--- DATA FOR REVIEW Enclosed Below ---
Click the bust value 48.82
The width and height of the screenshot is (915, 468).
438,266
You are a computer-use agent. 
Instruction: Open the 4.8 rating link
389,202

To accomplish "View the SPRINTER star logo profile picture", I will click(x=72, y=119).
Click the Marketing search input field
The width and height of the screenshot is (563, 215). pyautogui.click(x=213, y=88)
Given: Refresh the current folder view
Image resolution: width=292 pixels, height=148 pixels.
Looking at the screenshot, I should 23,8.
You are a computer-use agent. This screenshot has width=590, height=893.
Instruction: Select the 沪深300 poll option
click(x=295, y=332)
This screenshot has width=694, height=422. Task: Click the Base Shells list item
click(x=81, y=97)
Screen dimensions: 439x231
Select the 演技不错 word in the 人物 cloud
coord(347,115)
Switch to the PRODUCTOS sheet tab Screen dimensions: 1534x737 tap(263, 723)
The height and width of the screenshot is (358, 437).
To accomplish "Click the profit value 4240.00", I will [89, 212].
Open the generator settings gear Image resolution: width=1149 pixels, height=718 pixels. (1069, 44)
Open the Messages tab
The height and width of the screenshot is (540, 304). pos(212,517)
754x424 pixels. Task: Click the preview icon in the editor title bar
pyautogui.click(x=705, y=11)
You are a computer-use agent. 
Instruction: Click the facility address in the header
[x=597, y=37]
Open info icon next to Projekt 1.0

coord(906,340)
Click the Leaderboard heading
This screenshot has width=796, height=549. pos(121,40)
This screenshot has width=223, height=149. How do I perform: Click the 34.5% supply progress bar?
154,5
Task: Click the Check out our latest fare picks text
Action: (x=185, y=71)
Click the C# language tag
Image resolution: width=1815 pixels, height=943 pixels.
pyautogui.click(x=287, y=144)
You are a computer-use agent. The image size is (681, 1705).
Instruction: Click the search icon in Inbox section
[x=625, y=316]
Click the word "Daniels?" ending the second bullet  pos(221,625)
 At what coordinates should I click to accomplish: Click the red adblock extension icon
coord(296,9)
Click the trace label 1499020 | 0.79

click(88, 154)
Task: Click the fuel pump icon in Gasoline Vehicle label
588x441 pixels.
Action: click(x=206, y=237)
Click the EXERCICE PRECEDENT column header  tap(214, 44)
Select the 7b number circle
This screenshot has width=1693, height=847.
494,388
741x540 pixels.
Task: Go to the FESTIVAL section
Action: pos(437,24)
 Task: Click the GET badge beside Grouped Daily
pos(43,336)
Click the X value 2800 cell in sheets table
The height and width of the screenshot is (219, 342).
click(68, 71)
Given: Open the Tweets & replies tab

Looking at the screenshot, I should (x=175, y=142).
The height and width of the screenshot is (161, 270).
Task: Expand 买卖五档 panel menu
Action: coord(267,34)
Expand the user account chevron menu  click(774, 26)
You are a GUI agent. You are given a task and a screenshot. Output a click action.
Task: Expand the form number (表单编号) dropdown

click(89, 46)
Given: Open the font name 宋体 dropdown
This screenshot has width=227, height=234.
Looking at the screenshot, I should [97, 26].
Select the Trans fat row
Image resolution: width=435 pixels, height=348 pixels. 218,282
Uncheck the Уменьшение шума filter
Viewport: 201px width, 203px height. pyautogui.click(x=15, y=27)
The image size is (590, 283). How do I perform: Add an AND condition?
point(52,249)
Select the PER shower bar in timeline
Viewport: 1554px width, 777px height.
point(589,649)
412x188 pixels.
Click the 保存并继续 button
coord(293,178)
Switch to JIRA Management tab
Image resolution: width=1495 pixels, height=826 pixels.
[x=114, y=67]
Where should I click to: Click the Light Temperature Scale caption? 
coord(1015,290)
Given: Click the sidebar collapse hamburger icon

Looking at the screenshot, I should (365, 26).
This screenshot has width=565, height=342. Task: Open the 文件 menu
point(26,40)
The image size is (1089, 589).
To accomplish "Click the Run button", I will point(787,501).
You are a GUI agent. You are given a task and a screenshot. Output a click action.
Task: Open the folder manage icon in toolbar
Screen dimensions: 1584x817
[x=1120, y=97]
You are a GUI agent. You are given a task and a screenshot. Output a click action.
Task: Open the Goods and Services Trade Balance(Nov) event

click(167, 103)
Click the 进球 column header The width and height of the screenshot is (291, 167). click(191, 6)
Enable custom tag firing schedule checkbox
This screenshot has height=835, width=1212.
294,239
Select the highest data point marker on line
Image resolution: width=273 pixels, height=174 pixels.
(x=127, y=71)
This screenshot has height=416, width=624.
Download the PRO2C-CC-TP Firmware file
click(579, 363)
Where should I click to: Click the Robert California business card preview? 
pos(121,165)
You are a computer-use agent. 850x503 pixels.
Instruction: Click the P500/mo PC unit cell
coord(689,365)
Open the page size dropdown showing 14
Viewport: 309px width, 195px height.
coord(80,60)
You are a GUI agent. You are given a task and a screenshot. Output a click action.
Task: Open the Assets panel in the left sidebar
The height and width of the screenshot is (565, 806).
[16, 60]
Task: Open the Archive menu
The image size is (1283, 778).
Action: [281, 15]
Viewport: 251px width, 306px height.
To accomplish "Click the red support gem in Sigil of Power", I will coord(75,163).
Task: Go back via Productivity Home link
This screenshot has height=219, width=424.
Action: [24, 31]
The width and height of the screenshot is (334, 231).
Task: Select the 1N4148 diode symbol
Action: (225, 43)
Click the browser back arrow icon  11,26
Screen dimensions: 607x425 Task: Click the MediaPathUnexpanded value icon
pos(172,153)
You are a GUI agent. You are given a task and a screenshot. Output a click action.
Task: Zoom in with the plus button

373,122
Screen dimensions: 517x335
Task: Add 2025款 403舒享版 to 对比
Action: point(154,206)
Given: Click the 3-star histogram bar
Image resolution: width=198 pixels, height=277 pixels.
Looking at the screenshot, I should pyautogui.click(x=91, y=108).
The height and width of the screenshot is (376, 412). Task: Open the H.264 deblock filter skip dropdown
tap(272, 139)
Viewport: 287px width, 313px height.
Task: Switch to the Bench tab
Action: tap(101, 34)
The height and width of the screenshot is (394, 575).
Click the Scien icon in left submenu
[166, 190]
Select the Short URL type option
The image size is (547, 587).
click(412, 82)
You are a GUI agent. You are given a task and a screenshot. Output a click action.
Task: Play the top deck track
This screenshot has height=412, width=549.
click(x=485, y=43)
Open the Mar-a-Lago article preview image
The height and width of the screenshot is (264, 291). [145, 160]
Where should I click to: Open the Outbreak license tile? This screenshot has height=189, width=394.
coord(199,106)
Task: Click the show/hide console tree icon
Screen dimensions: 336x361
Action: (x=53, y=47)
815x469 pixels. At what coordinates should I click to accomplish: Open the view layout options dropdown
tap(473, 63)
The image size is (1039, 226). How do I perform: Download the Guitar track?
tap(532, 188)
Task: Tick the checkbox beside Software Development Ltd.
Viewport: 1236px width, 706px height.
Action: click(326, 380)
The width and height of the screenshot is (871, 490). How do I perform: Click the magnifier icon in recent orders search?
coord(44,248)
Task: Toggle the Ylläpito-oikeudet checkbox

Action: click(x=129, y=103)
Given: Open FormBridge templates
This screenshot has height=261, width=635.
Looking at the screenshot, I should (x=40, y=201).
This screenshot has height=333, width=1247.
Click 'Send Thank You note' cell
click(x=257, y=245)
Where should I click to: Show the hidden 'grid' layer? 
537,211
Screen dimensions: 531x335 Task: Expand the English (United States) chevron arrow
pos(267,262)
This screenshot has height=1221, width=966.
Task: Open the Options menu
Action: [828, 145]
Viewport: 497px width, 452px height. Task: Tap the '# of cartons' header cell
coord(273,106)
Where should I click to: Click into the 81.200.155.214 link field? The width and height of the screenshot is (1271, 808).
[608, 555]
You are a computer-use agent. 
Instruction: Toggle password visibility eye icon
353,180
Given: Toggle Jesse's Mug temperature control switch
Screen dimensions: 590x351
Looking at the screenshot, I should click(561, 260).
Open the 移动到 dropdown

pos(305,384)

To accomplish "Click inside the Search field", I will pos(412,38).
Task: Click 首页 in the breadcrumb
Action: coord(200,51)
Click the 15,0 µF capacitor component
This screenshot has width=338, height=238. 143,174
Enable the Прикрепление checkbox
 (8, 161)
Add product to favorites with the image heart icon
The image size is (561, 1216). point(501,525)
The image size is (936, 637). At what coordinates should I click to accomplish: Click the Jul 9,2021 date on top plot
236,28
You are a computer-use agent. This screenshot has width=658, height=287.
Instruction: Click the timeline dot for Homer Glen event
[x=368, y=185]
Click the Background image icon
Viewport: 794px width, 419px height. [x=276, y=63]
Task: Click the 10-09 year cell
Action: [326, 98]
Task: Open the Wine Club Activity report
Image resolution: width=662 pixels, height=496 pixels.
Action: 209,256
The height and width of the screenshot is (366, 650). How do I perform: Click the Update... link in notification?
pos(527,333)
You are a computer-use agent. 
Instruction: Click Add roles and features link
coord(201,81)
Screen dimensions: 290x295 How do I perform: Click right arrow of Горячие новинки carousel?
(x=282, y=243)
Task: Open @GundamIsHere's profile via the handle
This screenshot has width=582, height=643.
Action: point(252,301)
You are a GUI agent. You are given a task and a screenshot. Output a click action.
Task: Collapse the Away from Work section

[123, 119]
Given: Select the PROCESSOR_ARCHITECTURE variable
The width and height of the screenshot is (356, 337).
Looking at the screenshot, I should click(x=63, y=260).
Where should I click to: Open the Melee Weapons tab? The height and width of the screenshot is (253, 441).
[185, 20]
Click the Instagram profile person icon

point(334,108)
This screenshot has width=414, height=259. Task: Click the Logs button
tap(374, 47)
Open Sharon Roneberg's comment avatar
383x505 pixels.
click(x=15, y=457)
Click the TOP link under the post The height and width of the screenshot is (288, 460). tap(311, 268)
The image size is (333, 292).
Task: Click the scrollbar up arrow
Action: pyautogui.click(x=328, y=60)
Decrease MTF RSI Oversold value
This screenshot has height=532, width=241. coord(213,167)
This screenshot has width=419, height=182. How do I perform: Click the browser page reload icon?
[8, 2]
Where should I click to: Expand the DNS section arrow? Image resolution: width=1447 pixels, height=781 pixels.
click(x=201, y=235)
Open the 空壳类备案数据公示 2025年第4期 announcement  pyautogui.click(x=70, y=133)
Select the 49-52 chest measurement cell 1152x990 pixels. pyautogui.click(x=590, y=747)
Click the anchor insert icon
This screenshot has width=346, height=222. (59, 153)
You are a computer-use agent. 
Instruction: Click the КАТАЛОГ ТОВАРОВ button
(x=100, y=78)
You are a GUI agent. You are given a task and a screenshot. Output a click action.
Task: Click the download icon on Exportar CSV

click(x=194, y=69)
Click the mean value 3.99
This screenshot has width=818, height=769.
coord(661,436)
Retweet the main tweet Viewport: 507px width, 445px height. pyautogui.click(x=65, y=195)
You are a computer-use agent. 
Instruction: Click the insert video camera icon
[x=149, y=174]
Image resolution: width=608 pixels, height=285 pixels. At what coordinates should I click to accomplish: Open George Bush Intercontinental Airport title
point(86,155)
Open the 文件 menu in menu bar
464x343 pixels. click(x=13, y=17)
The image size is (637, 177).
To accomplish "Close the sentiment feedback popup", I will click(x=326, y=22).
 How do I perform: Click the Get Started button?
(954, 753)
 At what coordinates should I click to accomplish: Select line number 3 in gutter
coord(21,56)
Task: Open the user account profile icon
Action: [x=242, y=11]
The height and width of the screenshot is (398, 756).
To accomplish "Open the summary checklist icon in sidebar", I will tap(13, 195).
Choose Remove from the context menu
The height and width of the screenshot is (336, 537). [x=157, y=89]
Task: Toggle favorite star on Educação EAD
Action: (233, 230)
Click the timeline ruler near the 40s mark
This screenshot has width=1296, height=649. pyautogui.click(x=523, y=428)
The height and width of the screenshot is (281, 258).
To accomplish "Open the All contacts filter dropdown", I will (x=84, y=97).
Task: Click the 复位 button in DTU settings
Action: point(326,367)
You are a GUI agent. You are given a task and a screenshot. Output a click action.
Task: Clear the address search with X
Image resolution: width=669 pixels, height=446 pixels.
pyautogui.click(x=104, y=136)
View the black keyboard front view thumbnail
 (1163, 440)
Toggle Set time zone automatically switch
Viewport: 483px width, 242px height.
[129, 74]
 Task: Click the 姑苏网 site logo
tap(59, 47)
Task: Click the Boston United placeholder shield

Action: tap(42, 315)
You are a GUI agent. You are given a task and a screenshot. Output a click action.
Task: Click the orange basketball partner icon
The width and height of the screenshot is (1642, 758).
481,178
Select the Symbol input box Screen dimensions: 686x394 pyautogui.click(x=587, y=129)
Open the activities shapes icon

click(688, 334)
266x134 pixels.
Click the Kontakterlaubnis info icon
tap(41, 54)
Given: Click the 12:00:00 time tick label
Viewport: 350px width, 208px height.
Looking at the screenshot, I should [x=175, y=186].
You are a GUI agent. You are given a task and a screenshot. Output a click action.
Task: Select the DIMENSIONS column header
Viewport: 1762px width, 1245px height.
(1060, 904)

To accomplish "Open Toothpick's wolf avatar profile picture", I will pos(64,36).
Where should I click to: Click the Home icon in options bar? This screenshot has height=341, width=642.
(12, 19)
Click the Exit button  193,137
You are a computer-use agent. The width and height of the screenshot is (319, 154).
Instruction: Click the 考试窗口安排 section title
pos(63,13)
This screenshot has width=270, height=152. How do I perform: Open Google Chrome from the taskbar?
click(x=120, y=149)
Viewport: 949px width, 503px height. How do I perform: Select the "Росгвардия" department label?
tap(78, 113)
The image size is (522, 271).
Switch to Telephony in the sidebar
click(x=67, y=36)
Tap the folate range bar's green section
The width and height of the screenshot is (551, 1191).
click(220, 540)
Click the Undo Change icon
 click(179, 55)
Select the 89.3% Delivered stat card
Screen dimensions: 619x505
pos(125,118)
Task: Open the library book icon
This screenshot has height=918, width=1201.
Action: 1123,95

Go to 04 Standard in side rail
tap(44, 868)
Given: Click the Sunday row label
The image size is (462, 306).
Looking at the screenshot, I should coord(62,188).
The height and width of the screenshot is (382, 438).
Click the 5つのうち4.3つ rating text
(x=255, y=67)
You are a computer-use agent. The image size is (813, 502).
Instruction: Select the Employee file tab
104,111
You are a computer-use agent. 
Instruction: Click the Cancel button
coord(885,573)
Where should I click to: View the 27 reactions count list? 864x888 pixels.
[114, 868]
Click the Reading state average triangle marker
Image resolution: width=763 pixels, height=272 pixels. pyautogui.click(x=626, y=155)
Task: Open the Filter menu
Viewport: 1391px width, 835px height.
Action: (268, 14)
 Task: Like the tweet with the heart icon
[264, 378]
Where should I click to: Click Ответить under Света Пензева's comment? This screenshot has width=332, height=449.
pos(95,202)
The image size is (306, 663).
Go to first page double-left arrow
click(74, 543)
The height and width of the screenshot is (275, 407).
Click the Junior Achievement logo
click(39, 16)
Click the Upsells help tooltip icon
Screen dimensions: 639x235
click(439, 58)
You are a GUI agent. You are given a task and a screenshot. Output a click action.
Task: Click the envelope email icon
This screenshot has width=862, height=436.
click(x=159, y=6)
--- End of Enclosed DATA FOR REVIEW ---
TO DO
Set down exactly the line that holds "Given: Click the Sunday row label" and all lines after it to the end of the data.

ANSWER TO THIS PROBLEM
Given: Click the Sunday row label
The image size is (462, 306).
Looking at the screenshot, I should coord(62,188).
The height and width of the screenshot is (382, 438).
Click the 5つのうち4.3つ rating text
(x=255, y=67)
You are a computer-use agent. The image size is (813, 502).
Instruction: Select the Employee file tab
104,111
You are a computer-use agent. 
Instruction: Click the Cancel button
coord(885,573)
Where should I click to: View the 27 reactions count list? 864x888 pixels.
[114, 868]
Click the Reading state average triangle marker
Image resolution: width=763 pixels, height=272 pixels. pyautogui.click(x=626, y=155)
Task: Open the Filter menu
Viewport: 1391px width, 835px height.
Action: (268, 14)
 Task: Like the tweet with the heart icon
[264, 378]
Where should I click to: Click Ответить under Света Пензева's comment? This screenshot has width=332, height=449.
pos(95,202)
The image size is (306, 663).
Go to first page double-left arrow
click(74, 543)
The height and width of the screenshot is (275, 407).
Click the Junior Achievement logo
click(39, 16)
Click the Upsells help tooltip icon
Screen dimensions: 639x235
click(439, 58)
You are a GUI agent. You are given a task and a screenshot. Output a click action.
Task: Click the envelope email icon
This screenshot has width=862, height=436.
click(x=159, y=6)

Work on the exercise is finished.